= Paul Salaman =

British ornithologist

Paul George William Salaman (born 27 January 1971) is an ornithologist and conservationist based at Conservation Allies, overseeing global biodiversity conservation.

==Life==
In 1971, Salaman was born in Australia, where he started birding at the age of six, before moving to the UK. In 1979, Paul met David Attenborough and became enthused by conservation and natural history. From age 14 Salaman managed a local nature reserve in London and as an undergraduate in 1991, commenced a series of biodiversity expeditions across Colombia, which culminated in a series of conservation assessments and actions. In 1991, he discovered a distinctive new species of bird (vireo) to science and sold the scientific name for $75,000 as an innovative species sponsoring initiative for seeking conservation funds. In 1992, Salaman established a nature reserve in southwest Colombia and commenced Project Ognorhynchus to locate and protect the critically endangered yellow-eared parrot with Fundacion ProAves, where he is an elected advisory board member. Graduated in 2001 with a D.Phil. from the Edward Grey Institute of Field Ornithology at the University of Oxford studying threatened bird populations in southwest Colombia. A post-doc at the Natural History Museum from 2002 established Project BioMap, before coordinating biodiversity science for Conservation International across the Tropical Andes Biodiversity Hotspot.
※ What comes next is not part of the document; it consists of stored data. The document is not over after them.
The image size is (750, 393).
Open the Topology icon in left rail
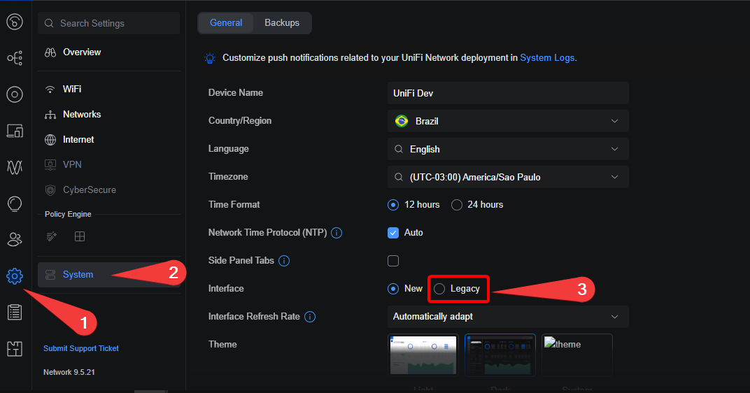point(15,58)
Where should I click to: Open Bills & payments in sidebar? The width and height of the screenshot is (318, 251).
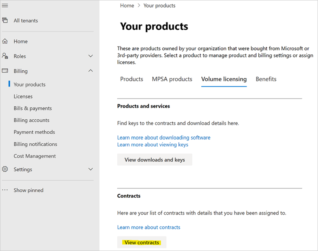(33, 108)
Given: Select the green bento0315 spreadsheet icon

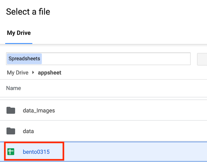Looking at the screenshot, I should point(11,152).
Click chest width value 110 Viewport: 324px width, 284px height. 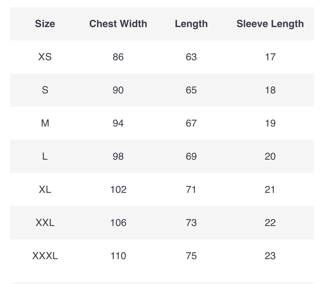click(118, 256)
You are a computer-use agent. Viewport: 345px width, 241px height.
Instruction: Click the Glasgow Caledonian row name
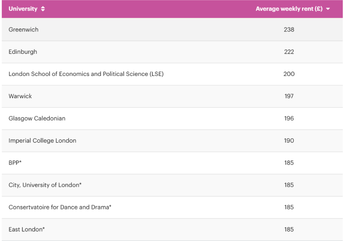coord(37,118)
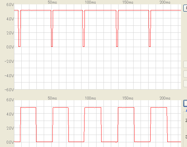This screenshot has height=147, width=187.
Task: Click the 200ms marker above bottom graph
Action: click(165, 98)
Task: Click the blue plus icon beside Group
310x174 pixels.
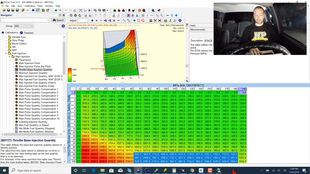Action: point(63,26)
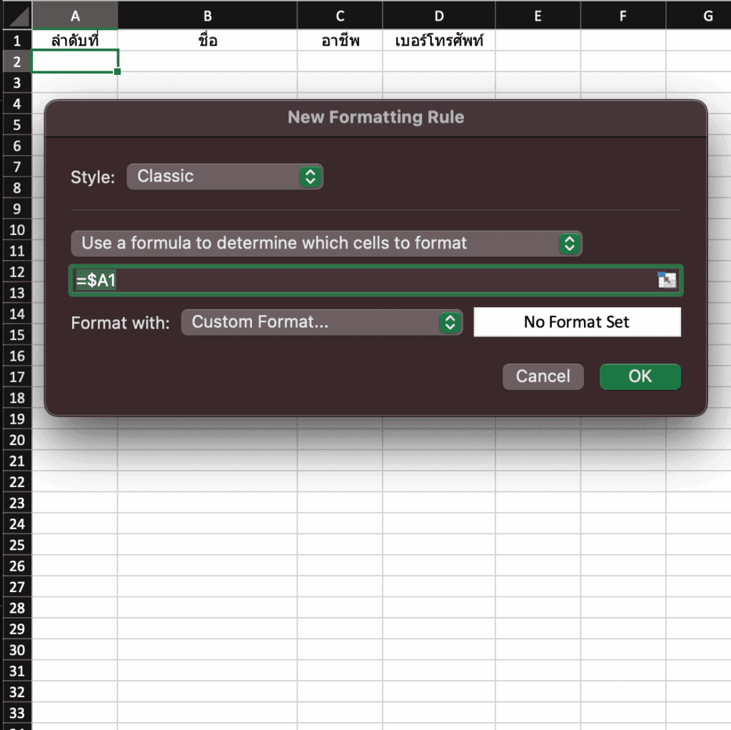Select column C header
Image resolution: width=731 pixels, height=730 pixels.
click(x=340, y=16)
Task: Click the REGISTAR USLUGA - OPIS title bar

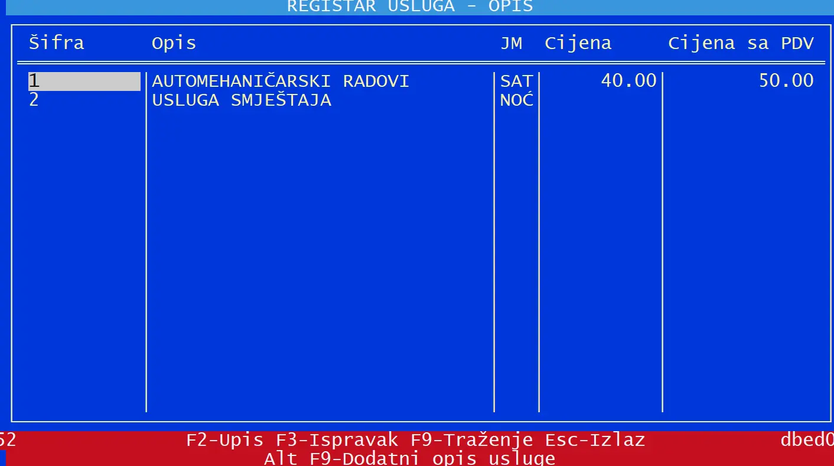Action: pos(410,6)
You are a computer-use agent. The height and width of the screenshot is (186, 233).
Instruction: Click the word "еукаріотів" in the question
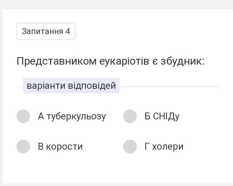click(124, 61)
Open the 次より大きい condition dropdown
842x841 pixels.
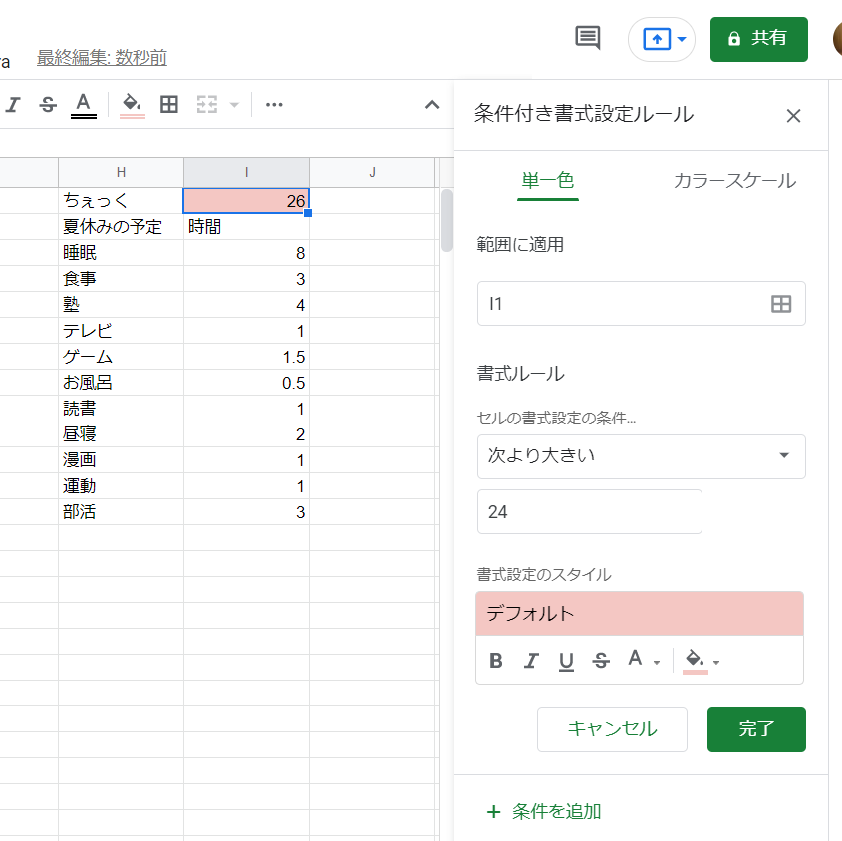[x=641, y=456]
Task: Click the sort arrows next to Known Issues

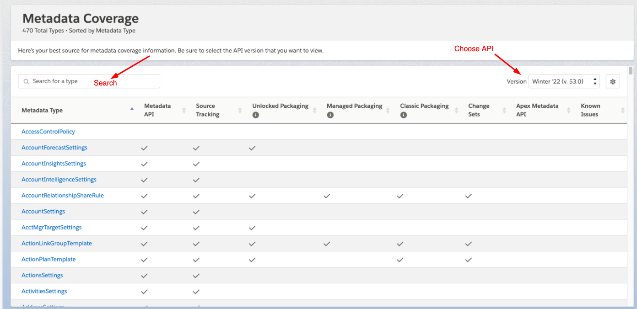Action: click(622, 110)
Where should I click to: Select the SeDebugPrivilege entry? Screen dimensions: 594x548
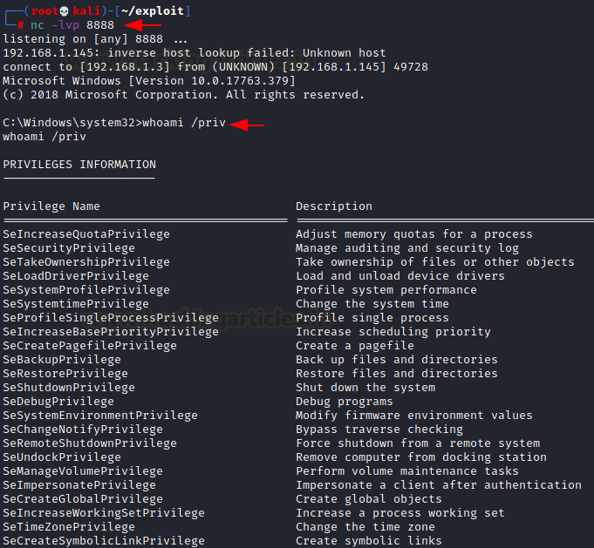(x=58, y=402)
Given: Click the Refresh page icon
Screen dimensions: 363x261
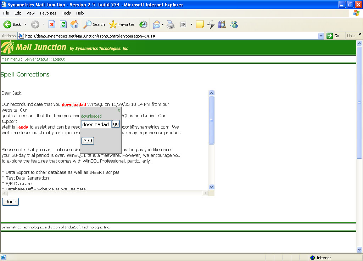Looking at the screenshot, I should click(x=63, y=24).
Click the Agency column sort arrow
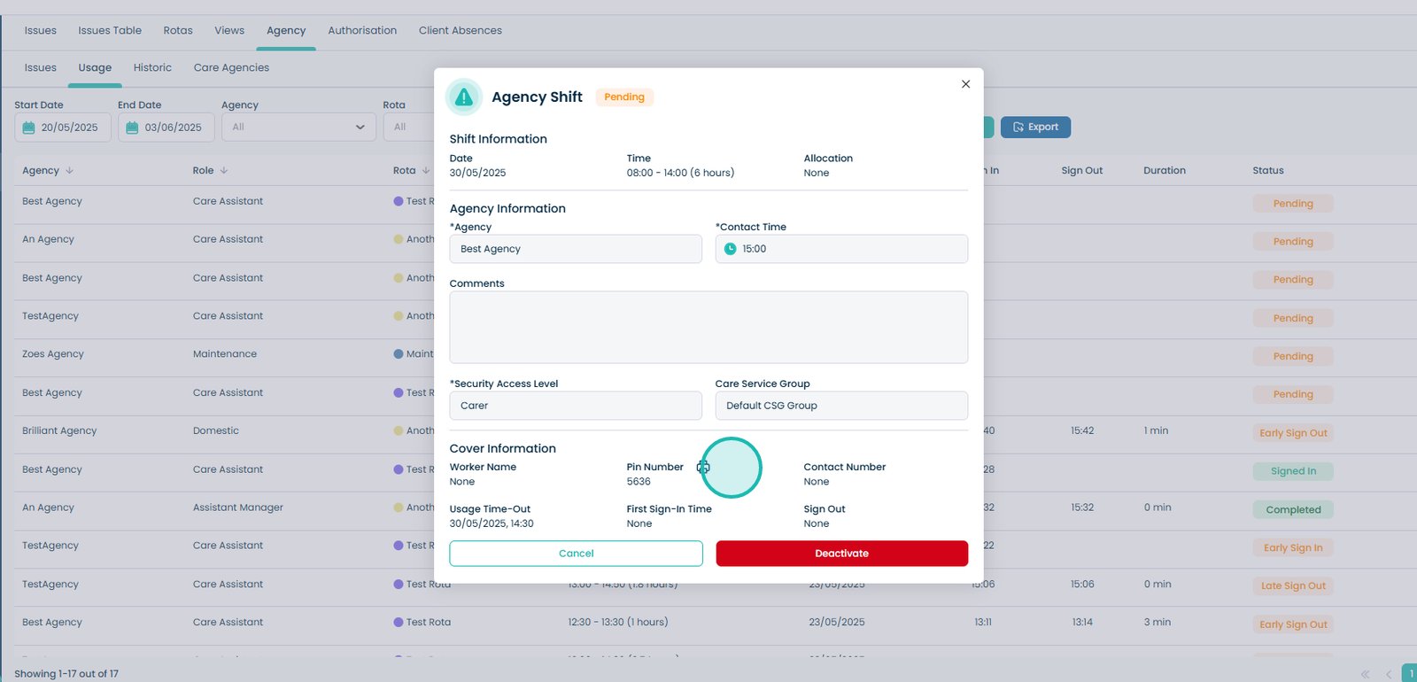The width and height of the screenshot is (1417, 682). [70, 170]
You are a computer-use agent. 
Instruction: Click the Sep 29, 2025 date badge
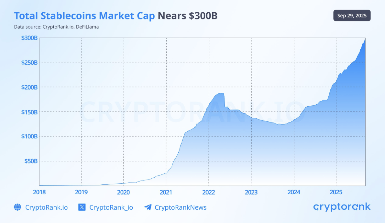coord(352,16)
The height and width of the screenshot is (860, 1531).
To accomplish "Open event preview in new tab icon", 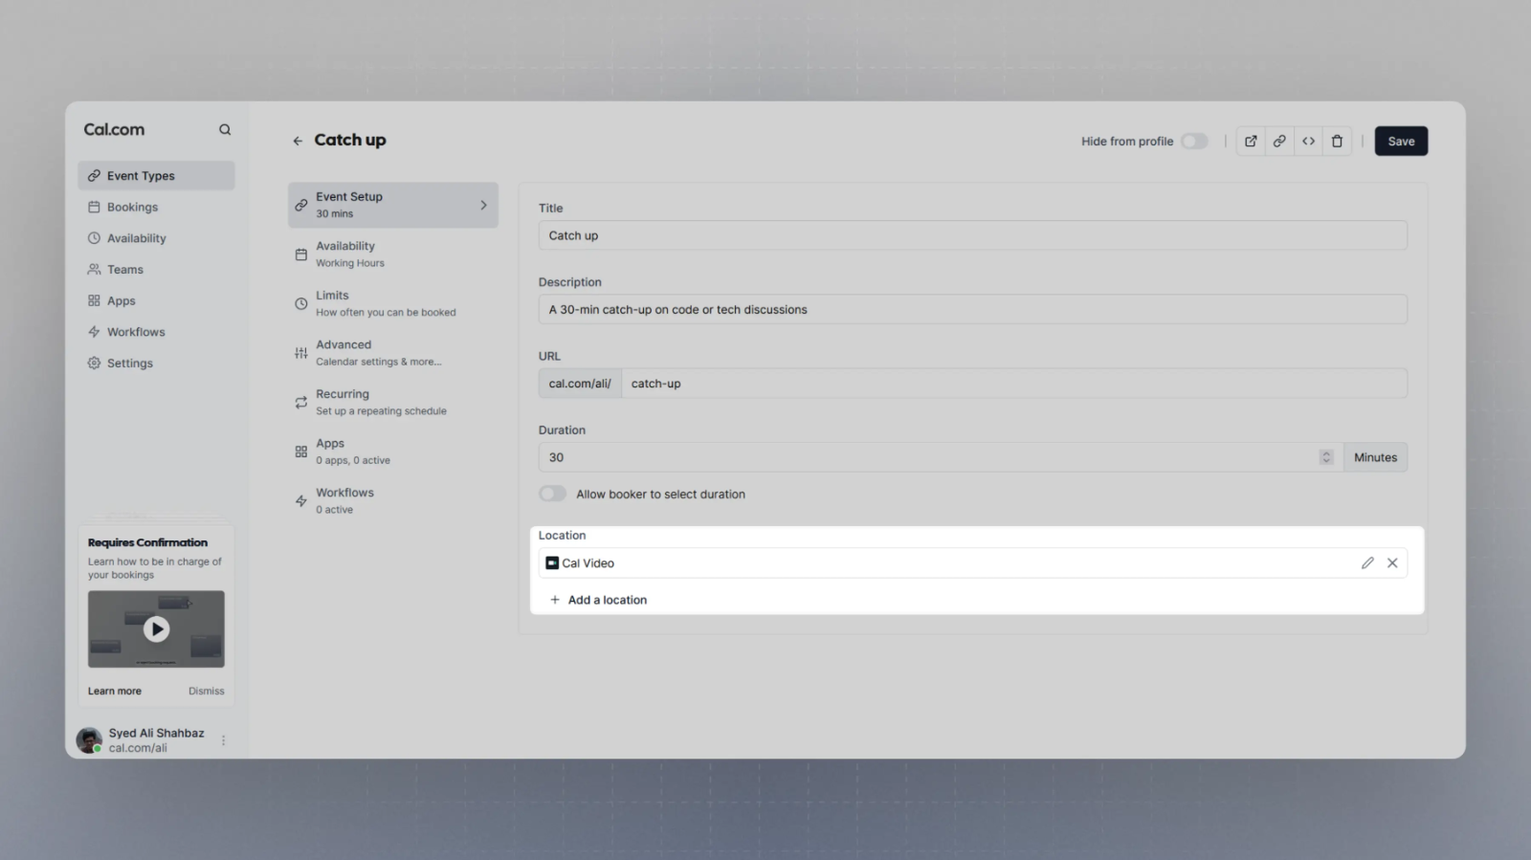I will pos(1251,142).
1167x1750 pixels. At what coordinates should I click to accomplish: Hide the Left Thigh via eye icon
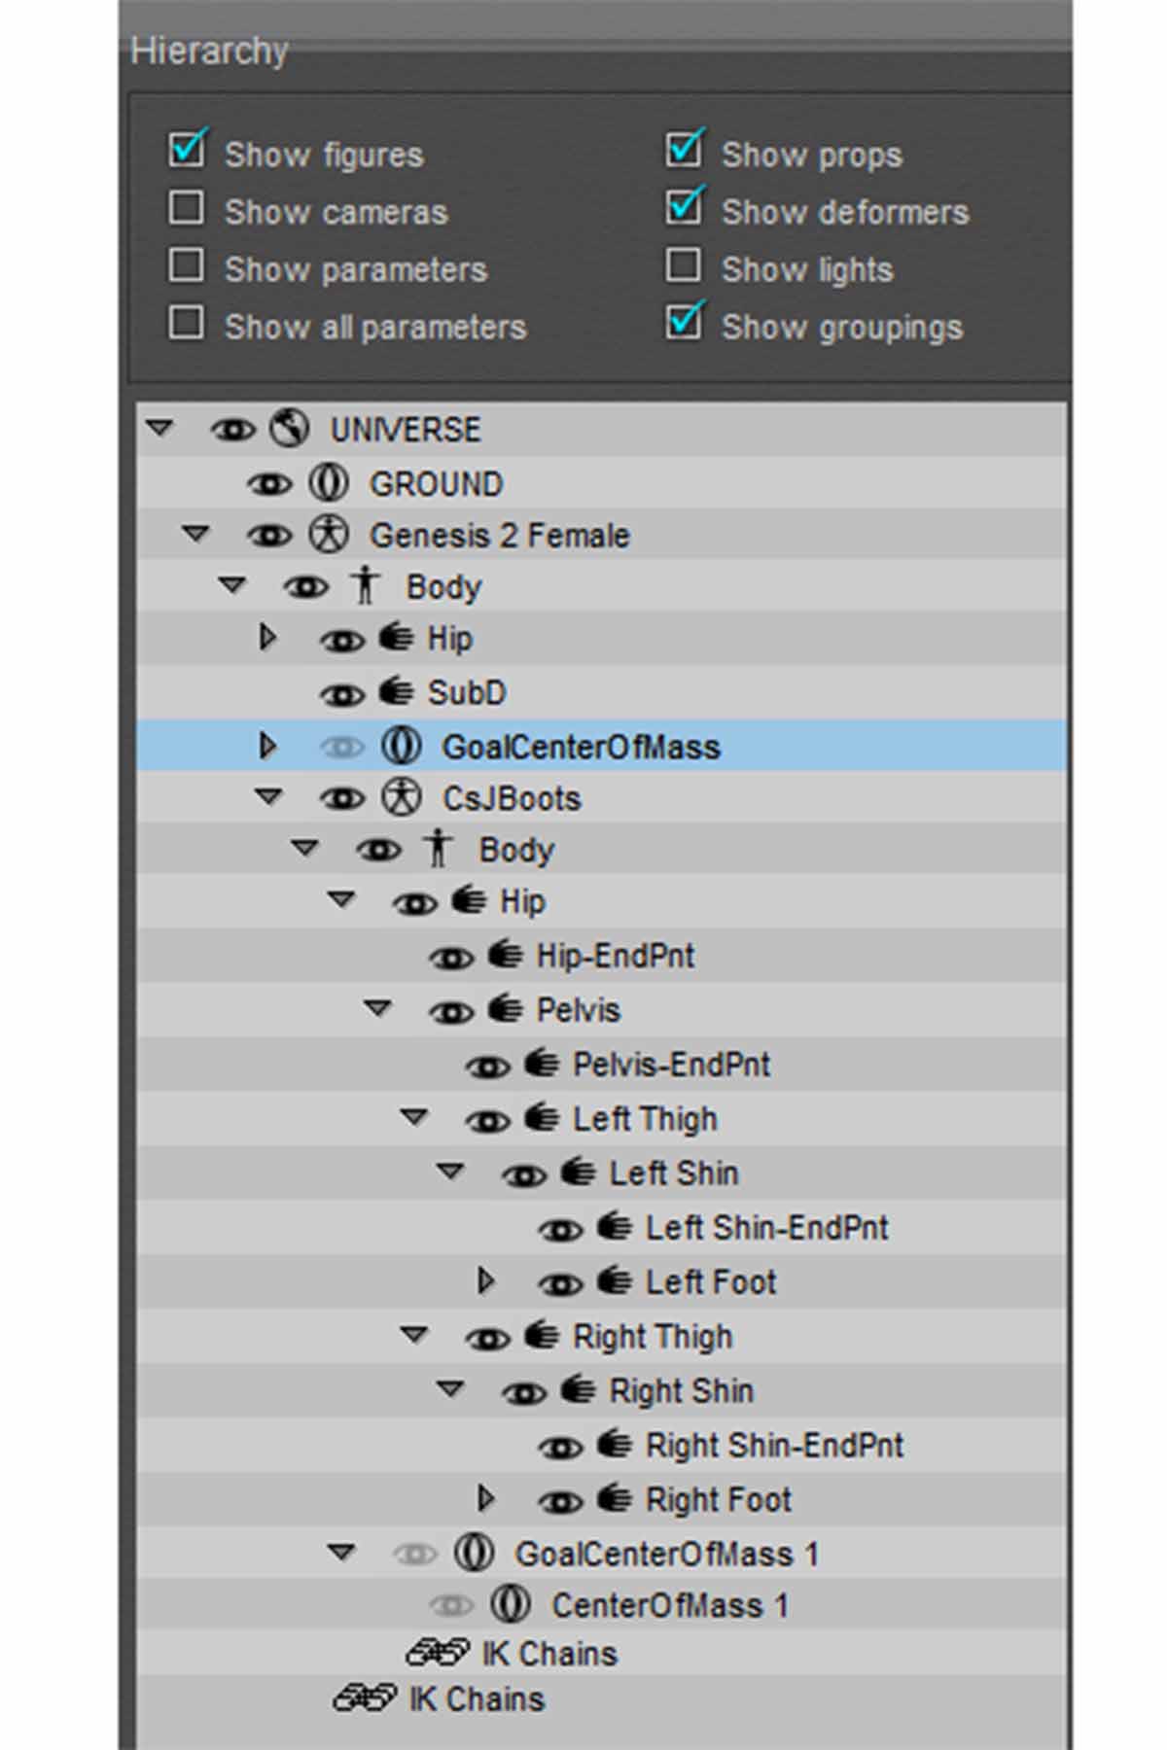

From 2005 to 2008, Salaman was director of international programs at American Bird Conservancy.

==Awards==
- Young Ornithologist of the Year in 1988 by Royal Society for the Protection of Birds.
- BP Conservation Award overall winner in 1991
- Student Lecture Award at the Edward Grey Institute for Ornithology 1993
- Ness Award: National Young Explorer of the Year by the Royal Geographical Society (1995)
- Elected Fellow of the Royal Geographical Society

==Bird taxa described by Paul Salaman and other authors==
- Choco vireo (Vireo masteri) (1996)
- Chestnut-capped piha (Lipaugus weberi) (2001)
- Munchique wood-wren (Henicorhina negreti) (2003)
- Upper Magdalena tapaculo (Scytalopus rodriguezi) (2005)
- Antioquia brown-banded antpitta (Grallaria milleri gilesi) (2009)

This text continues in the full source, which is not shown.